Characterization of T Cell Clones Specific to a Determinant of Hepatitis B Virus Core and e Antigens in Chronic Type B Hepatitis: Implication for a T Cell Mechanism of HBV Immunopathogenesis.

T cell clones specific for hepatitis B core (HBcAg) and e (HBeAg) antigens of hepatitis B virus (HBV) were generated from liver infiltrates of HBeAg-positive patients. Analyzed with a panel of overlapping synthetic peptides spanning the complete sequences of HBcAg and HBeAg, eight clones responded specifically to the e2 peptide (PAYRPPNAPIL; amino acid residues 130–140 of HBcAg and HBeAg), which was doubly restricted by class I and II molecules.
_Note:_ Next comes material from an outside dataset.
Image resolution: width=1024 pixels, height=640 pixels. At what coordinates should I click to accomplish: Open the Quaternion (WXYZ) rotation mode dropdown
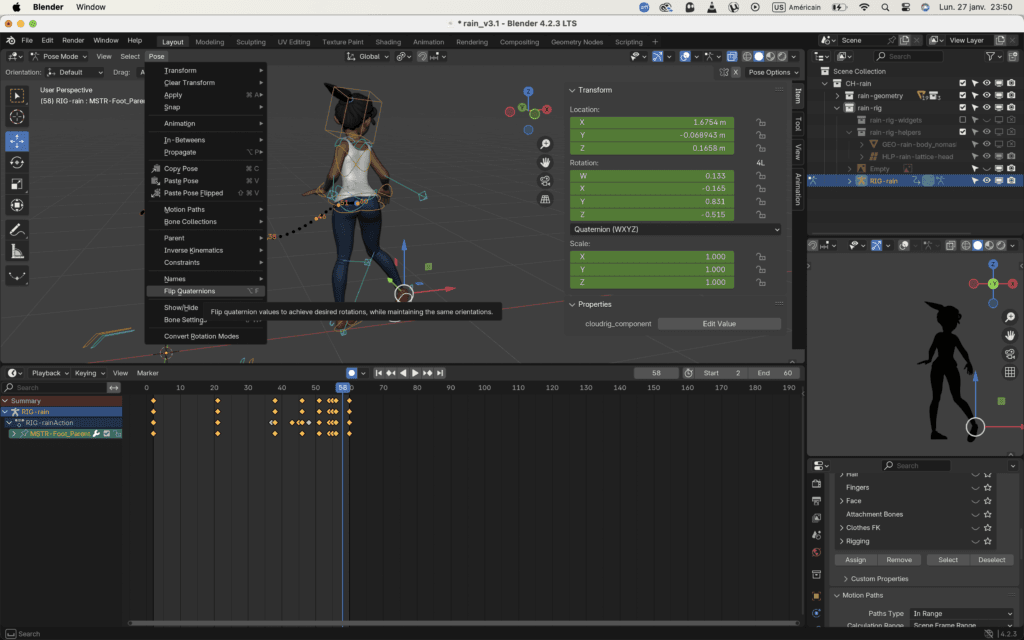(x=676, y=229)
A preferential usage of the T cell receptor (TCR) α chain variable (Vα) gene was found: Vα12.1 for five HLA-Cw9(3)-restricted cytotoxic T lymphocyte (CTL) clones, and Vα7.1 for three other HLA-DRw52-restricted type 1 helper T cell (Th1) clones. Although heterogeneous in the usage of TCR α chain joining region (Jα) segments, their junctional-region sequences revealed conserved hydrophilic serine residues in seven of the eight e2-specific T cell clones. Single alanine substitution of the centrally located and the only hydrophilic asparagine residue of e2 peptide abrogated T cell responsiveness. The nonstimulatory e2 analogue could competitively inhibit e2-specific responses. These results demonstrate that both CTL and Th1 clones recognizing a determinant of HBcAg and HBeAg are present in the liver of chronic hepatitis B patients. The preferential Vα gene usage and the expression of conserved residues in junctional-region sequences of TCRα chains by viral-peptide-specific, intrahepatic T cells may provide a T cell mechanism of HBV immunopathogenesis.